Records from a dataset:
↓↓↓
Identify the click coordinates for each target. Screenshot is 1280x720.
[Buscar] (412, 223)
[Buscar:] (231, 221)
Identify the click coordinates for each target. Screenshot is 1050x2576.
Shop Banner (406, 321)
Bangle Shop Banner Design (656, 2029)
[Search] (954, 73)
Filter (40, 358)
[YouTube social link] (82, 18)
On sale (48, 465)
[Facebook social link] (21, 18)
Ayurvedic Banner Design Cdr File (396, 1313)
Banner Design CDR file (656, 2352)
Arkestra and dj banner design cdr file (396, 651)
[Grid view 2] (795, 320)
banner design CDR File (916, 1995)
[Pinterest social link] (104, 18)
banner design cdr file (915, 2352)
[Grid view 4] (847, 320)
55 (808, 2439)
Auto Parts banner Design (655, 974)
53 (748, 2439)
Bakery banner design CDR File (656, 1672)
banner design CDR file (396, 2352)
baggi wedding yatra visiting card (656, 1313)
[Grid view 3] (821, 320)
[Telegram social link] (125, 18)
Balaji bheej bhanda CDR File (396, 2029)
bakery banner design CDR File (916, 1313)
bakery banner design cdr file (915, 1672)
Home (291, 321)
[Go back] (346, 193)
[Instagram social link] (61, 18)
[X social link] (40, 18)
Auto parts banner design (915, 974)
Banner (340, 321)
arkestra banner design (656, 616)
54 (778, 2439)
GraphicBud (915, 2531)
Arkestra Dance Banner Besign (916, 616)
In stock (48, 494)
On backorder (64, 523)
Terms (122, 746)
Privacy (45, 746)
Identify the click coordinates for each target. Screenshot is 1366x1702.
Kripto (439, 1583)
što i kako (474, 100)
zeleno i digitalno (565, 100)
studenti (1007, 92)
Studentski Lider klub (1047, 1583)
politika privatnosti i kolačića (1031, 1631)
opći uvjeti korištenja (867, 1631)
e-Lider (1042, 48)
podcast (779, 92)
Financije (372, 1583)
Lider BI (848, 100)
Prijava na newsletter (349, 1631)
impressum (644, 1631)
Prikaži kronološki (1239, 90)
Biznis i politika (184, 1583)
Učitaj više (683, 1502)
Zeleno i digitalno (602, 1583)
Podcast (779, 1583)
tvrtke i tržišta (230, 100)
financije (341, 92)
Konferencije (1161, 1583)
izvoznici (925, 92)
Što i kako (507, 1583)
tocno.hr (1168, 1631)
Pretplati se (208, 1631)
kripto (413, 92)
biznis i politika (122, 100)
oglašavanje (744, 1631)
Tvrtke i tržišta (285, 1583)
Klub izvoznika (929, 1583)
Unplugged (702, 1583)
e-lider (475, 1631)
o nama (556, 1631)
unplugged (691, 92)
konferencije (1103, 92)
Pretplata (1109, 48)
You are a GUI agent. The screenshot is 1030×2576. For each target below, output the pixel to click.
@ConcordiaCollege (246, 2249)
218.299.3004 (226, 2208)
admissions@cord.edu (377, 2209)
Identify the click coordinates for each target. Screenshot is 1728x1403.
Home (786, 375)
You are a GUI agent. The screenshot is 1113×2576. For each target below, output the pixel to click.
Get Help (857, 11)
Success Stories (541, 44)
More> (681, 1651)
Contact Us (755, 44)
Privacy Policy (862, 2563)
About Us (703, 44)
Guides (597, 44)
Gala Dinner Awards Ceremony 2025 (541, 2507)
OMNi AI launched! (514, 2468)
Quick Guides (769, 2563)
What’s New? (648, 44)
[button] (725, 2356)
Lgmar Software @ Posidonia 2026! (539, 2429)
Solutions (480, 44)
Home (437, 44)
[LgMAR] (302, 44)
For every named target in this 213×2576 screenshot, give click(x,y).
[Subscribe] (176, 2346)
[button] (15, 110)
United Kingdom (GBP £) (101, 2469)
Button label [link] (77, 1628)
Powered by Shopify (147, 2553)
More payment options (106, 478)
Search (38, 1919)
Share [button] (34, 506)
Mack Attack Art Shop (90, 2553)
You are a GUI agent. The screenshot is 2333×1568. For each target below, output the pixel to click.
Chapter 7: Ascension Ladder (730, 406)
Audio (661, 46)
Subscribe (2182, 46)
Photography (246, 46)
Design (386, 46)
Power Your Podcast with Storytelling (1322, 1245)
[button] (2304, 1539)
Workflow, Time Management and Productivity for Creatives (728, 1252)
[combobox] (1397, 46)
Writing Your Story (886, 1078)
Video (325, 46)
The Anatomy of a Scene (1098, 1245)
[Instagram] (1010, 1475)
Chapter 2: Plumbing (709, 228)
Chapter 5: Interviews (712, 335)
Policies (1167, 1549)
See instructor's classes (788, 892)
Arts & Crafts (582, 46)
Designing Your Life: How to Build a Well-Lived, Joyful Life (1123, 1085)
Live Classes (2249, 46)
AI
↑↑↑
## [Task]
Would you please give all of the entries above once more, exactly as they are?

## [Result for this exercise]
Identify the click coordinates for each target. Screenshot is 1280x720.
[Buscar] (412, 223)
[Buscar:] (231, 221)
Identify the click coordinates for each target. Screenshot is 1050x2576.
Shop Banner (406, 321)
Bangle Shop Banner Design (656, 2029)
[Search] (954, 73)
Filter (40, 358)
[YouTube social link] (82, 18)
On sale (48, 465)
[Facebook social link] (21, 18)
Ayurvedic Banner Design Cdr File (396, 1313)
Banner Design CDR file (656, 2352)
Arkestra and dj banner design cdr file (396, 651)
[Grid view 2] (795, 320)
banner design CDR File (916, 1995)
[Pinterest social link] (104, 18)
banner design cdr file (915, 2352)
[Grid view 4] (847, 320)
55 (808, 2439)
Auto Parts banner Design (655, 974)
53 (748, 2439)
Bakery banner design CDR File (656, 1672)
banner design CDR file (396, 2352)
baggi wedding yatra visiting card (656, 1313)
[Grid view 3] (821, 320)
[Telegram social link] (125, 18)
Balaji bheej bhanda CDR File (396, 2029)
bakery banner design CDR File (916, 1313)
bakery banner design cdr file (915, 1672)
Home (291, 321)
[Go back] (346, 193)
[Instagram social link] (61, 18)
[X social link] (40, 18)
Auto parts banner design (915, 974)
Banner (340, 321)
arkestra banner design (656, 616)
54 (778, 2439)
GraphicBud (915, 2531)
Arkestra Dance Banner Besign (916, 616)
In stock (48, 494)
On backorder (64, 523)
Terms (122, 746)
Privacy (45, 746)
Identify the click coordinates for each target. Screenshot is 1366x1702.
Kripto (439, 1583)
što i kako (474, 100)
zeleno i digitalno (565, 100)
studenti (1007, 92)
Studentski Lider klub (1047, 1583)
politika privatnosti i kolačića (1031, 1631)
opći uvjeti korištenja (867, 1631)
e-Lider (1042, 48)
podcast (779, 92)
Financije (372, 1583)
Lider BI (848, 100)
Prijava na newsletter (349, 1631)
impressum (644, 1631)
Prikaži kronološki (1239, 90)
Biznis i politika (184, 1583)
Učitaj više (683, 1502)
Zeleno i digitalno (602, 1583)
Podcast (779, 1583)
tvrtke i tržišta (230, 100)
financije (341, 92)
Konferencije (1161, 1583)
izvoznici (925, 92)
Što i kako (507, 1583)
tocno.hr (1168, 1631)
Pretplati se (208, 1631)
kripto (413, 92)
biznis i politika (122, 100)
oglašavanje (744, 1631)
Tvrtke i tržišta (285, 1583)
Klub izvoznika (929, 1583)
Unplugged (702, 1583)
e-lider (475, 1631)
o nama (556, 1631)
unplugged (691, 92)
konferencije (1103, 92)
Pretplata (1109, 48)
You are a GUI agent. The screenshot is 1030×2576. For each target below, output the pixel to click.
@ConcordiaCollege (246, 2249)
218.299.3004 (226, 2208)
admissions@cord.edu (377, 2209)
Identify the click coordinates for each target. Screenshot is 1728x1403.
Home (786, 375)
You are a GUI agent. The screenshot is 1113×2576. For each target below, output the pixel to click.
Get Help (857, 11)
Success Stories (541, 44)
More> (681, 1651)
Contact Us (755, 44)
Privacy Policy (862, 2563)
About Us (703, 44)
Guides (597, 44)
Gala Dinner Awards Ceremony 2025 (541, 2507)
OMNi AI launched! (514, 2468)
Quick Guides (769, 2563)
What’s New? (648, 44)
[button] (725, 2356)
Lgmar Software @ Posidonia 2026! (539, 2429)
Solutions (480, 44)
Home (437, 44)
[LgMAR] (302, 44)
For every named target in this 213×2576 screenshot, give click(x,y).
[Subscribe] (176, 2346)
[button] (15, 110)
United Kingdom (GBP £) (101, 2469)
Button label [link] (77, 1628)
Powered by Shopify (147, 2553)
More payment options (106, 478)
Search (38, 1919)
Share [button] (34, 506)
Mack Attack Art Shop (90, 2553)
You are a GUI agent. The screenshot is 2333×1568. For each target below, output the pixel to click.
Chapter 7: Ascension Ladder (730, 406)
Audio (661, 46)
Subscribe (2182, 46)
Photography (246, 46)
Design (386, 46)
Power Your Podcast with Storytelling (1322, 1245)
[button] (2304, 1539)
Workflow, Time Management and Productivity for Creatives (728, 1252)
[combobox] (1397, 46)
Writing Your Story (886, 1078)
Video (325, 46)
The Anatomy of a Scene (1098, 1245)
[Instagram] (1010, 1475)
Chapter 2: Plumbing (709, 228)
Chapter 5: Interviews (712, 335)
Policies (1167, 1549)
See instructor's classes (788, 892)
Arts & Crafts (582, 46)
Designing Your Life: How to Build a Well-Lived, Joyful Life (1123, 1085)
Live Classes (2249, 46)
AI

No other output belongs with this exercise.